**Exercise prompt:**
Output exactly the lines between the line that contains "1295x916 pixels." and the last line of the material, counting both.

===== Entries supplied =====

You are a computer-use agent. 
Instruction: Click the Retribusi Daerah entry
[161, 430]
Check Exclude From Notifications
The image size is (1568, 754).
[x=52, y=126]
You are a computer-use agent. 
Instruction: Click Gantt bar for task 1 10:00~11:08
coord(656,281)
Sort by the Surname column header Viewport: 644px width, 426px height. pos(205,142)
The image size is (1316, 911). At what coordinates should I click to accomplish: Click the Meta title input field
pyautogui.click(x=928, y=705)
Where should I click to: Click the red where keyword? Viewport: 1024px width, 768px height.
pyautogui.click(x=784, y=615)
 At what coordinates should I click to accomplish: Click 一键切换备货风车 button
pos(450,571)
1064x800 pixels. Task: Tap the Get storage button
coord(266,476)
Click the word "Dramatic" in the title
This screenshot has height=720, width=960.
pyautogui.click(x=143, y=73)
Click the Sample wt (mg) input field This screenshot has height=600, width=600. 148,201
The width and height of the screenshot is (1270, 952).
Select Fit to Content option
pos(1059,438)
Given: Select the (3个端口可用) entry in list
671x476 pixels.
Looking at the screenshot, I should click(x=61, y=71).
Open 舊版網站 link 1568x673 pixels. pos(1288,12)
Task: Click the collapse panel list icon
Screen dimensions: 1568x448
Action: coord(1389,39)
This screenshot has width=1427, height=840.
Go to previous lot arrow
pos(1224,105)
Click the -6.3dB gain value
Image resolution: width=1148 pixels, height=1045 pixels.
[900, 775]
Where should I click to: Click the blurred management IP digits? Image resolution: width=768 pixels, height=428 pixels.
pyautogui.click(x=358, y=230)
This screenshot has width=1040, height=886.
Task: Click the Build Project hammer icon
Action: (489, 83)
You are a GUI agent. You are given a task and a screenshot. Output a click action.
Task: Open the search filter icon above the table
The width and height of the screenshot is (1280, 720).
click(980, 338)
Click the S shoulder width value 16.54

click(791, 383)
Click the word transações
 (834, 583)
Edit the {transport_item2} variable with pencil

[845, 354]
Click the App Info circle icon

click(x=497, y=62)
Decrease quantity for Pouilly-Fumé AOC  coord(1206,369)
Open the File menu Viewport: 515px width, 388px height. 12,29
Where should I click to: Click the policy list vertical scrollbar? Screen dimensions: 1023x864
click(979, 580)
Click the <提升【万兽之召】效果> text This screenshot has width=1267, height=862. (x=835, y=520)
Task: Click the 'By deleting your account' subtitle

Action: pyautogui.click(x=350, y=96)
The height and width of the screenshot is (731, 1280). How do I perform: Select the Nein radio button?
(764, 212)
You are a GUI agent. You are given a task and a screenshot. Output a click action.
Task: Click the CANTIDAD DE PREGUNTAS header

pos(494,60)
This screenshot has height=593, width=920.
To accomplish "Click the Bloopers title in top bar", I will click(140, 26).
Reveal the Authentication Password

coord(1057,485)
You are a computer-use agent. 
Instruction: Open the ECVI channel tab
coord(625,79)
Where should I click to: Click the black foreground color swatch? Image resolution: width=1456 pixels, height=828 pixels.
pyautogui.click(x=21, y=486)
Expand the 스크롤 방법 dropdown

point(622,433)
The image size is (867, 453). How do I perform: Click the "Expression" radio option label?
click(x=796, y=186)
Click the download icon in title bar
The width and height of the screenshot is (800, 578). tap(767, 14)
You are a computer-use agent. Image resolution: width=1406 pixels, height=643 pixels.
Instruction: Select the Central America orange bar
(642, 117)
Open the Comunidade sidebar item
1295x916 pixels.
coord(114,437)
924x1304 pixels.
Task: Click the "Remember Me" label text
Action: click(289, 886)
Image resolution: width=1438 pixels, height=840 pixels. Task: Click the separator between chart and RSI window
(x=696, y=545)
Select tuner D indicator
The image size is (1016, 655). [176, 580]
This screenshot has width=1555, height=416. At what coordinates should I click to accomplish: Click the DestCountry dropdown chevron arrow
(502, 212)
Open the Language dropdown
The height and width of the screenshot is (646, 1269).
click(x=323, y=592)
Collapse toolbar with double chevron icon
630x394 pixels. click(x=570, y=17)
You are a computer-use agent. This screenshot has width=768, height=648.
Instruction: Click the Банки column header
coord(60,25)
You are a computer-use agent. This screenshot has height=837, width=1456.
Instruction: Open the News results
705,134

=====

**Task result:**
1295x916 pixels.
coord(114,437)
924x1304 pixels.
Task: Click the "Remember Me" label text
Action: click(289, 886)
Image resolution: width=1438 pixels, height=840 pixels. Task: Click the separator between chart and RSI window
(x=696, y=545)
Select tuner D indicator
The image size is (1016, 655). [176, 580]
This screenshot has width=1555, height=416. At what coordinates should I click to accomplish: Click the DestCountry dropdown chevron arrow
(502, 212)
Open the Language dropdown
The height and width of the screenshot is (646, 1269).
click(x=323, y=592)
Collapse toolbar with double chevron icon
630x394 pixels. click(x=570, y=17)
You are a computer-use agent. This screenshot has width=768, height=648.
Instruction: Click the Банки column header
coord(60,25)
You are a computer-use agent. This screenshot has height=837, width=1456.
Instruction: Open the News results
705,134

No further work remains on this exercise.